On switching the machine on it trips the house RCD circuit, I whipped the top off and can't see anything obvious, all connections clean no condensation etc.

I suspect the heating element after searching old posts is this a possibility and whats the viability of changing it ( Bear in mind I am still a simpleton) and how easy are the parts to source everywhere I've looked doesn't seem to do parts.

Please help wife is distraught, I'm using the Chemex









In summation is it worth fixing or should upgraditus kick in just in time for Christmas

Many thanks

Gaz


----------



## rodabod (Dec 4, 2011)

Remove one terminal from the boiler element. Power and machine and see if it still trips. If not, then you know your issue...

To prove, borrow a multimeter, or buy a cheapy from Maplin's.

Now remove the terminals from the boiler element, and measure the resistance between each terminal and ground. The meter should be set to read MegOhms (high resistance). All of the metalwork will be grounded, so just find any clean, unpainted surface to attach your probe to.
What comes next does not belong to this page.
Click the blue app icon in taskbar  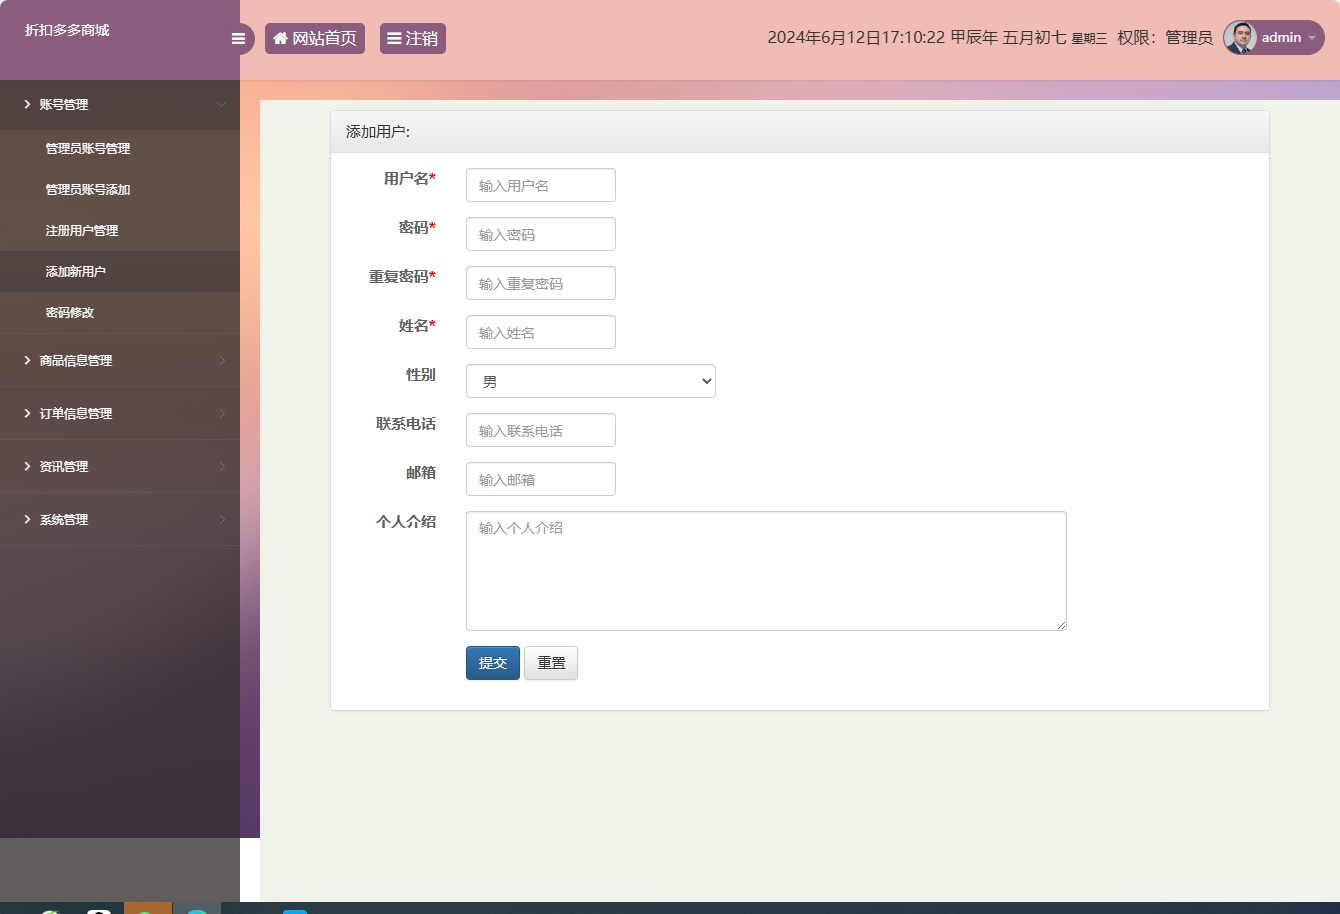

The meter should no register any continuity.


----------



## coffeechap (Apr 5, 2012)

The element is not difficult to change however it will take done time, I am sure there is a strip down thread somewhere on here to group you. A healthy silvia is still worth around £250 so worth fixing


----------



## Greenpotterer (Nov 29, 2009)

coffeechap said:


> The element is not difficult to change however it will take done time, I am sure there is a strip down thread somewhere on here to group you. A healthy silvia is still worth around £250 so worth fixing


I've tested the element and it is faullty. I have been in the very fortunate position, thanks to my good lady who drinks most of the coffee incidentally, to replace my machine with a Cherub







. So after I've finished playing with the cherub the next stage will be to get the Rancillio repaired.

Thanks Gaz


----------



## Greenpotterer (Nov 29, 2009)

oops double posted


----------